フード・レストラン

おでかけナビ

養殖マグロ、食卓へ 「近大マグロ」の店が銀座進出

2014/3/1

日本は世界で生産されるマグロ類の約3分の1を消費する。しかし近年は規制が強まり、漁獲量が減少。救世主となり得るのは、増えつつある養殖マグロだ。

近大マグロは筋が全く感じられず、とろけるような食感。卒業証書を添えて提供される。「本マグロと選抜鮮魚のお造り盛り」(2800円)

2013年12月、「近大マグロ」が食べられる養殖魚専門の料理店「近畿大学水産研究所」の2号店が銀座に開業した。近大マグロとは、2002年に世界で初めてクロマグロの完全養殖を成功させた近畿大学水産研究所(和歌山県)が養殖したマグロのことで、松阪牛のような脂身のトロが人気だ。
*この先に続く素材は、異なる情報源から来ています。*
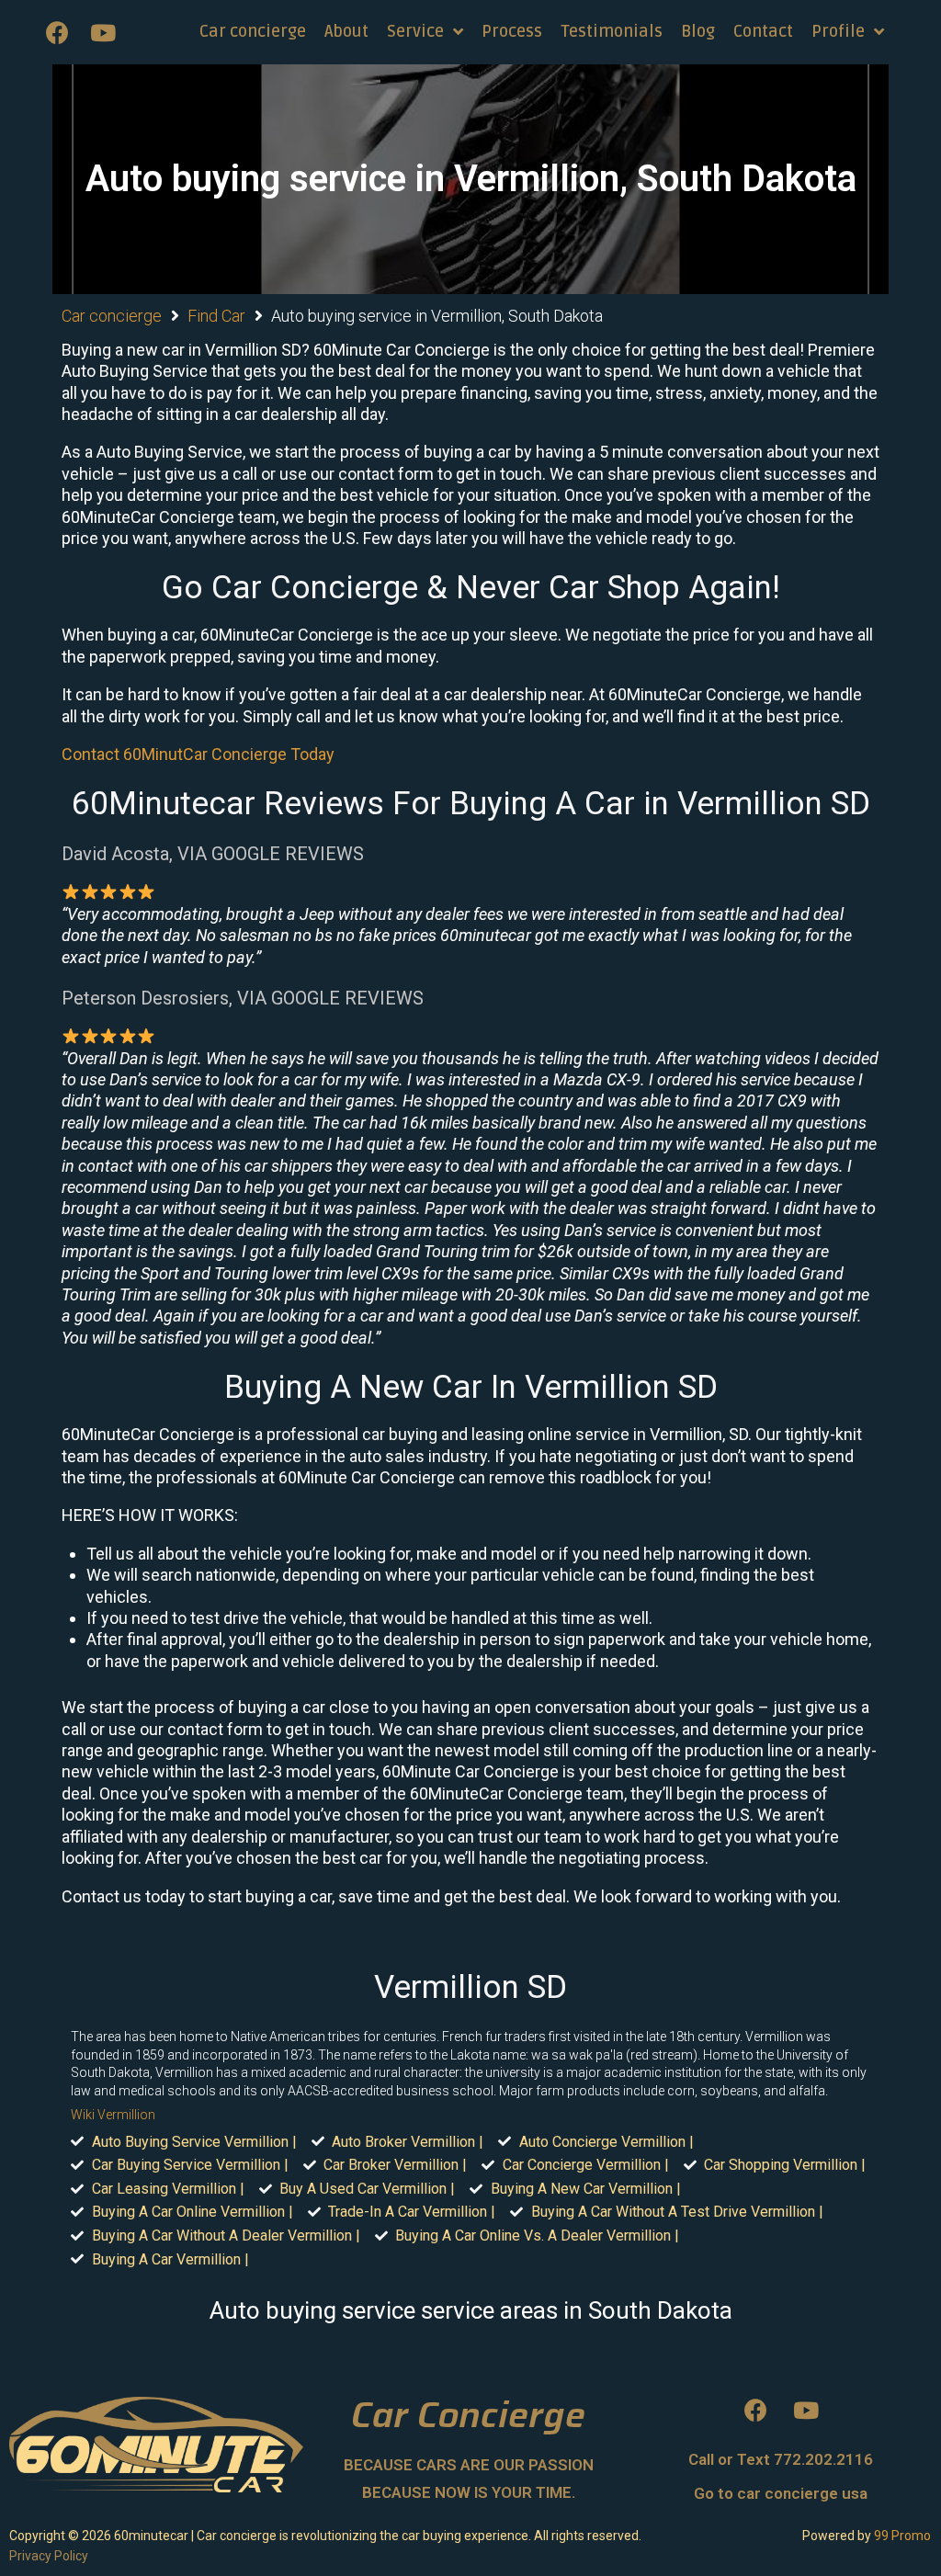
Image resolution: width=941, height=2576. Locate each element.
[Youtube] (103, 32)
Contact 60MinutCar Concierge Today (198, 754)
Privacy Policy (48, 2555)
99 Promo (902, 2535)
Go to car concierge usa (780, 2493)
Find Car (216, 315)
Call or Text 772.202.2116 (780, 2459)
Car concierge (112, 315)
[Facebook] (57, 32)
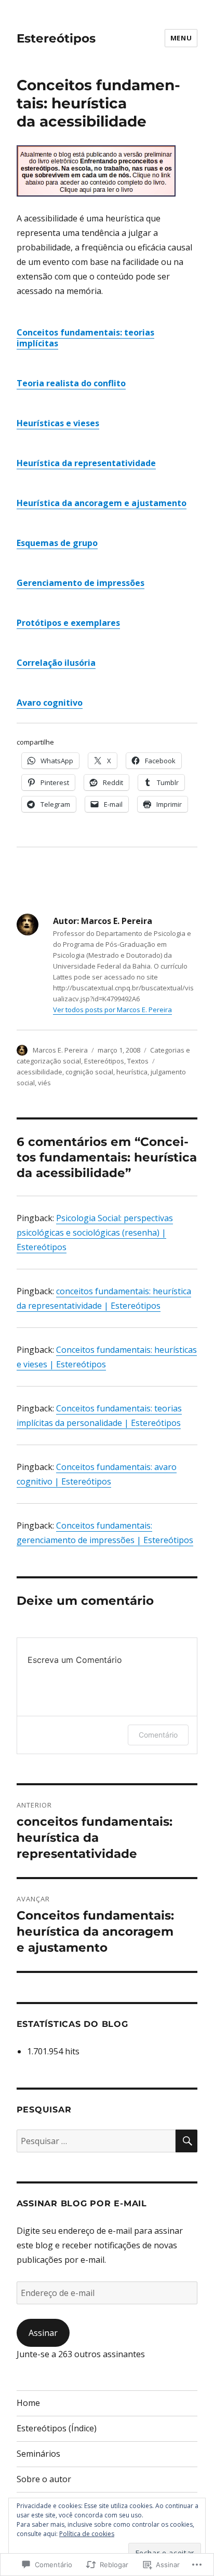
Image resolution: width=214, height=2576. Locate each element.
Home (28, 2403)
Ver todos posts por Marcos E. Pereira (112, 1009)
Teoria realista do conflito (71, 383)
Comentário (158, 1734)
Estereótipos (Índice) (57, 2428)
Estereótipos (56, 38)
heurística (132, 1071)
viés (44, 1082)
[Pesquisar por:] (96, 2141)
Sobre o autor (44, 2479)
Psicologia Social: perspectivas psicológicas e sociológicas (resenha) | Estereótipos (95, 1232)
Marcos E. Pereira (60, 1050)
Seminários (38, 2453)
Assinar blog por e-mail (82, 2203)
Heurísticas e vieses (58, 423)
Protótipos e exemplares (68, 622)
一方で、近大マグロの稚魚を他社が養殖し、新ブランドとして売り出す動きもある。2013年夏には、近大マグロの稚魚を水産養殖会社ダイニチ(愛媛県)が養殖した「媛ひめマグロ」が登場。高島屋大阪店では歳暮の目玉商品として注目を集めた。「歳暮需要で見込んでいた量の半数が、発売後2週間で売れた」(発売元の「新魚栄」代表取締役・網干貴之氏)という人気の理由は、引き締まった赤身のおいしさ。飼料の脂分を調整し、夏場の4カ月間を、潮流の速い養殖場で泳がせたという。近大マグロというサラブレッドの稚魚が研究所から飛び出し、筋肉質に育ったイメージだ。